Nel contesto dell’attuale conflitto con l’Iran, il presidente della Federal Reserve, Jerome Powell, si è mostrato del tutto restio a formulare ipotesi sull’andamento dei prezzi dell’energia. Sui mercati, tuttavia, le aspettative di un taglio dei tassi d’interesse si stanno ridimensionando.
Come ampiamente previsto, la Fed ha deciso di mantenere i tassi di interesse nell’attuale intervallo obiettivo del 3,50%-3,75%. La banca centrale ha mantenuto una posizione di stallo è rimasta ferma dopo il taglio effettuato nel dicembre 2025. Nel periodo compreso tra settembre 2024 e dicembre 2025, la Fed ha ridotto i tassi complessivamente di 1,75 punti percentuali.
Il tasso sui federal funds rimane ancora nettamente al di sopra della media pre-pandemia (2017-19), pari all’1,7%. Inoltre, la maggior parte degli osservatori ritiene che il livello neutro di lungo periodo, al quale i tassi non stimolano né frenano l’economia, sia inferiore al livello attuale (secondo la valutazione del FOMC, il tasso neutro si attesta intorno al 3%). Pertanto, all’inizio di quest’anno, la maggior parte riteneva che la Fed non avesse ancora esaurito il ciclo di tagli.
Tuttavia, l’impennata dei prezzi del petrolio a seguito dello scoppio della guerra in Medio Oriente ha sospeso a tempo indeterminato i tagli dei tassi. Prevediamo che l’inflazione complessiva misurata dall’indice PCE acceleri al 3,5% su base annua entro aprile, in aumento rispetto al 2,8% di gennaio e raggiungendo il livello più alto dal maggio 2023.

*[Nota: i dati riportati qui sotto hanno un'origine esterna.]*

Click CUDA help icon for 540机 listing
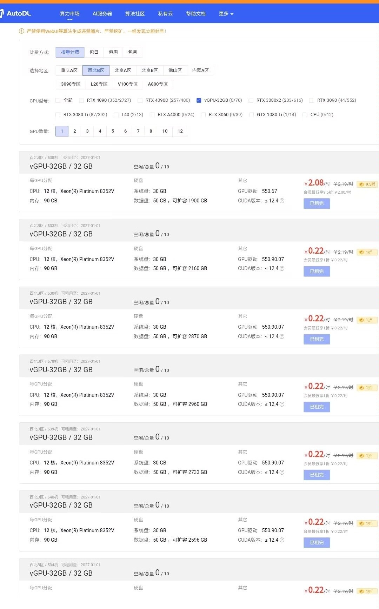 282,540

I mercati dei futures prevedono ora un solo taglio dei tassi nel 2026, rispetto ai due previsti prima della guerra in Iran. Nell’ultima riunione, la mediana delle previsioni dei membri del FOMC indicava un taglio nel 2026, dato invariato rispetto alle proiezioni di dicembre. Tuttavia, tale previsione era già piuttosto cauta rispetto ai due tagli previsti dai mercati e notiamo che diversi membri hanno modificato le loro aspettative individuali.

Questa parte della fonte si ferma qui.